Continuous Improvement Program

Through the implementation of accepted and proven disciplines, used in various manufacturing operations today, the SMC-Roe’s Continuous Improvement Program (CIP), encourages partnerships with it’s customers.  The CIP, in addition to improving robustness of the equipment, strives to identify and address the challenges of material handling associated with evolving caging habitat awareness.  The CIP has shown very encouraging results, with extended up-times, progressive and adaptive design configurations, and implementation.

Root Cause Analysis

Data gathered from field service, customer installed base, engineering, development, and manufacturing is logged into a pareto chart. The pareto chart identifies 20% of system challenges and problems that cause 80% of the failures. This allows us to focus on the top 3-5 issues and take the corrective action needed with a timely and methodical approach. These strategic actions are reviewed monthly to determine progress. Decisions are made on documented specifications and then incorporated into the test bed. A pre determined “burn-in” timeframe is adopted and the EC (engineering change) is evaluated at the conclusion.

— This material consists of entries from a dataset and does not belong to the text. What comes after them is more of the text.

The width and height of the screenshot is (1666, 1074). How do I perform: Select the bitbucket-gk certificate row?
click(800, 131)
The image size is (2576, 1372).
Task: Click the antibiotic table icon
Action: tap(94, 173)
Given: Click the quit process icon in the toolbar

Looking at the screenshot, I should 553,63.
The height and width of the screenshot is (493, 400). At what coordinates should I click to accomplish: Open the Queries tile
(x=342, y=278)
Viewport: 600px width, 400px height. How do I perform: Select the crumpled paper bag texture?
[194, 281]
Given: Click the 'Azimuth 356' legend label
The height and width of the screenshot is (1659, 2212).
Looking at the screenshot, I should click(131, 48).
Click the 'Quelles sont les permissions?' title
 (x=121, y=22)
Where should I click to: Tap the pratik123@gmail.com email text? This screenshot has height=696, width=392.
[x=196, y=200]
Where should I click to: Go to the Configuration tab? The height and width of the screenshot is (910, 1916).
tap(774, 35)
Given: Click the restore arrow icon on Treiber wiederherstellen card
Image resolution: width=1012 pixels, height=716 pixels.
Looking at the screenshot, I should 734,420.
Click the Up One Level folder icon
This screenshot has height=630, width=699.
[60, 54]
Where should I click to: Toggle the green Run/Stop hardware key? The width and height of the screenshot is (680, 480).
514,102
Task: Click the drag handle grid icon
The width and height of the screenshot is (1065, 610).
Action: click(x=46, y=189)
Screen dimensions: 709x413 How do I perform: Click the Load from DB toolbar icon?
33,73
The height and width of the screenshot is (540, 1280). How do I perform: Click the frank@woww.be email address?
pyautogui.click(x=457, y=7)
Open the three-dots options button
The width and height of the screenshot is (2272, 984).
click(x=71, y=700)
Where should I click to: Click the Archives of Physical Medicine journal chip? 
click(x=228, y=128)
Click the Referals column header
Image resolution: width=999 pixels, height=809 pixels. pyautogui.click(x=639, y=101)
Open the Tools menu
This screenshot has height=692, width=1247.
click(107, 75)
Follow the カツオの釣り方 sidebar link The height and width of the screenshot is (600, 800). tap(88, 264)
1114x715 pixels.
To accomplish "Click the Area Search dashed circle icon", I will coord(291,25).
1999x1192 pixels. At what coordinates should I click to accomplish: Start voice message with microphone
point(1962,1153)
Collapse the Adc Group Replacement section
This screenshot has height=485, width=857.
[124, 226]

At this time the decision is made to either incorporate this change or take a different approach. All successful EC’s are then locked in as part of system design going forward. EC’s that are system fixes are turned over to field service to be installed at all customer locations; EC’s that are system enhancements are offered as upgrades for customers to evaluate and purchase if they choose to do so.

Overall System Quality

SMC-Roe is encouraging a “partnership” philosophy with our customer base. This partnership will be crucial for gathering data to enable SMC-Roe to evaluate system performance and make the necessary changes to increase overall availability time. These communications may also indicate user operations that need to be evaluated and modified for system optimization.

Data required for CIP

MTBF: Mean time between failure. Daily system availability log needs to be kept by the customer. This log simply identifies that the system is running or is down needing repair or maintenance. This log should run on a weekly basis and only cover the timeframe that a system can be used. For example if the lab runs 24/7 the benchmark would be 168 hours. We will tailor this to each individual location.

MTTR: Mean time to repair. When it is determined that a system is down due to failure we want to track how long it takes to bring the system back on  line.

Using these two data points we can determine system availability time. This tracking method has been implemented with our consenting customer base and can be initiated by our field service group and with the approval of our customers.

Conclusion

The Continuous Improvement Program is a proven entity that SMC-Roe has adopted to mature our tool set and enable us to offer Lab Animal Science (LAS) systems that will perform reliably. We have taken measures that have already shown significant results, however we need the working partnership with our customers, outlined above, to make the biggest leap forward for the mutual benefit.